Students pray on the first day of classes at Casili Elementary School in Rodriguez, Rizal province, east of Manila June 2, 2014. Around 23 million students were present for the opening of the new school year in the Philippines, the Department of Education reported on Monday. (MNS photo)

MANILA (Mabuhay) – Ten percent of Filipino pupils have eye problems, but few of these are detected early, the Department of Health said Monday.

Thus, as part of this month’s celebration of Sight Saving Month, the DOH is championing a program for school children to undergo vision screening to detect potential problems in their vision.
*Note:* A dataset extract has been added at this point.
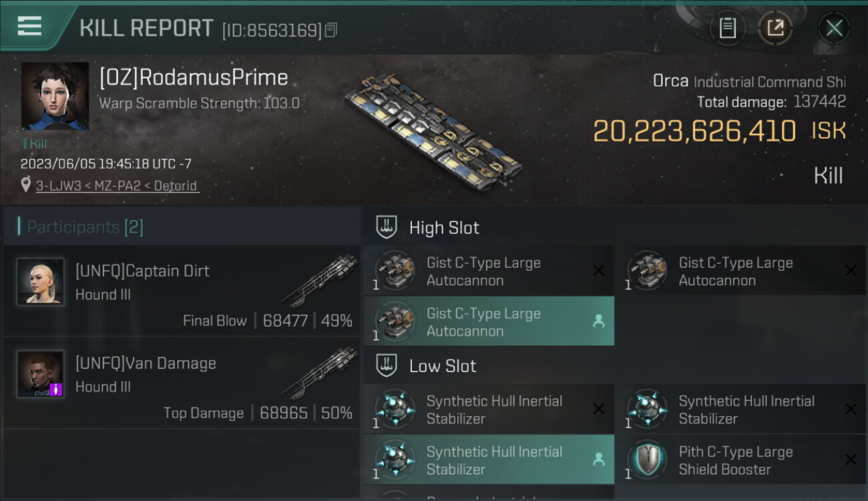868x501 pixels.
Task: Click the clipboard report icon
Action: pyautogui.click(x=727, y=28)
Of the pupils with eye problems, one fourth which have amblyopia or “lazy eye,” and the rest have main error of refraction (EOR), said DOH Assistant Secretary Eric Tayag.

The National Survey of Blindness 2004 and PERI-DOH Vision Screening Preliminary Data 2014 showed the prevalence of amblyopia is from 1-3 percent; and EOR, from 3-15 percent.

Amplyopia, Tayag said, is a condition of abnormal visual development in infancy and in early childhood. The affected eye will not develop normally if not treated before the child reaches age 7, and may even go blind.

Underscoring the importance of the campaign for early and thorough visual screening for all children, Tayag said: “Vision is one of the, if not the most important of our senses.  Most of the information from the outside world is integrated through the visual pathways.  Vision problems can limit the ability of a child to learn as well as interact with other students.”

Besides the health aspects, the resulting impairment, Tayag stressed, can have “negative impacts on the child’s intellectual and social growth and development.”

This August, the DOH, the Philippine Eye Research Institute of University of the Philippines-Manila and Lions International are piloting a program against visual impairment and blindness at the Cecilio Apostol Elementary School in Sta. Cruz, Manila.

The program provides training for some teachers in the school to do visual screening among the students using a Lea Symbols Chart, a recognized and highly recommended vision screening tool that is age-appropriate and culturally neutral.

Unlike the common vision chart that uses letters, the Lea Symbols Chart uses symbols like circles and squares so that even students who cannot yet read letters can identify them.

The Lea Chart can detect eye problems such as amblyopia and Errors of Refraction (EOR) among young pupils.

Students diagnosed with vision problems are being referred under the pilot program to either volunteer optometrists for refraction or to ophthalmologists for other eye diseases.They were also given free eye glasses. (MNS)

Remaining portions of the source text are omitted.